» What is required
Rewrite every line of the listing below as a Markdown table with the columns Row and Line, numbering the rows in order and skipping blank lines.

» Task data

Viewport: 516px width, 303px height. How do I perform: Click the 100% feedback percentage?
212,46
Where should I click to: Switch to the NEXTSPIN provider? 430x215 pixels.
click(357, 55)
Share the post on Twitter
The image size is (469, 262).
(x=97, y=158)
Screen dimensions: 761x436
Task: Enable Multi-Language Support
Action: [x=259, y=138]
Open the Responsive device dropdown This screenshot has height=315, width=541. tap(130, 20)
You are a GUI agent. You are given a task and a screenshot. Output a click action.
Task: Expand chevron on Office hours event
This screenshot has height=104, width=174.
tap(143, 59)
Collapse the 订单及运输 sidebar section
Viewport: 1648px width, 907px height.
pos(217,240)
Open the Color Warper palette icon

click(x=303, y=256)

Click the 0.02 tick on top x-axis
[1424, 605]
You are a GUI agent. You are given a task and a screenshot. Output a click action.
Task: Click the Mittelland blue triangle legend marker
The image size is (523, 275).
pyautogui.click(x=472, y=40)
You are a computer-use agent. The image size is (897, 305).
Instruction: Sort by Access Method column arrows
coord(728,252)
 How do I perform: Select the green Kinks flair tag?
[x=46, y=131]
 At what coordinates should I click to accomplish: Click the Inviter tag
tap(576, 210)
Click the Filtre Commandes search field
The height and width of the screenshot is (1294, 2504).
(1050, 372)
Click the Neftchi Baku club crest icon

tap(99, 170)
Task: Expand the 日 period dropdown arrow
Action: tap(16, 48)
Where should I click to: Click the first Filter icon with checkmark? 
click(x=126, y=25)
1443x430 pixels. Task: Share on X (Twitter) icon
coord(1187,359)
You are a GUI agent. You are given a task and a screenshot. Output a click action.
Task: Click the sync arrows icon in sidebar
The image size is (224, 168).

» Task response
| Row | Line |
|---|---|
| 1 | Viewport: 516px width, 303px height. How do I perform: Click the 100% feedback percentage? |
| 2 | 212,46 |
| 3 | Where should I click to: Switch to the NEXTSPIN provider? 430x215 pixels. |
| 4 | click(357, 55) |
| 5 | Share the post on Twitter |
| 6 | The image size is (469, 262). |
| 7 | (x=97, y=158) |
| 8 | Screen dimensions: 761x436 |
| 9 | Task: Enable Multi-Language Support |
| 10 | Action: [x=259, y=138] |
| 11 | Open the Responsive device dropdown This screenshot has height=315, width=541. tap(130, 20) |
| 12 | You are a GUI agent. You are given a task and a screenshot. Output a click action. |
| 13 | Task: Expand chevron on Office hours event |
| 14 | This screenshot has height=104, width=174. |
| 15 | tap(143, 59) |
| 16 | Collapse the 订单及运输 sidebar section |
| 17 | Viewport: 1648px width, 907px height. |
| 18 | pos(217,240) |
| 19 | Open the Color Warper palette icon |
| 20 | click(x=303, y=256) |
| 21 | Click the 0.02 tick on top x-axis |
| 22 | [1424, 605] |
| 23 | You are a GUI agent. You are given a task and a screenshot. Output a click action. |
| 24 | Task: Click the Mittelland blue triangle legend marker |
| 25 | The image size is (523, 275). |
| 26 | pyautogui.click(x=472, y=40) |
| 27 | You are a computer-use agent. The image size is (897, 305). |
| 28 | Instruction: Sort by Access Method column arrows |
| 29 | coord(728,252) |
| 30 |  How do I perform: Select the green Kinks flair tag? |
| 31 | [x=46, y=131] |
| 32 |  At what coordinates should I click to accomplish: Click the Inviter tag |
| 33 | tap(576, 210) |
| 34 | Click the Filtre Commandes search field |
| 35 | The height and width of the screenshot is (1294, 2504). |
| 36 | (1050, 372) |
| 37 | Click the Neftchi Baku club crest icon |
| 38 | tap(99, 170) |
| 39 | Task: Expand the 日 period dropdown arrow |
| 40 | Action: tap(16, 48) |
| 41 | Where should I click to: Click the first Filter icon with checkmark?  |
| 42 | click(x=126, y=25) |
| 43 | 1443x430 pixels. Task: Share on X (Twitter) icon |
| 44 | coord(1187,359) |
| 45 | You are a GUI agent. You are given a task and a screenshot. Output a click action. |
| 46 | Task: Click the sync arrows icon in sidebar |
| 47 | The image size is (224, 168). |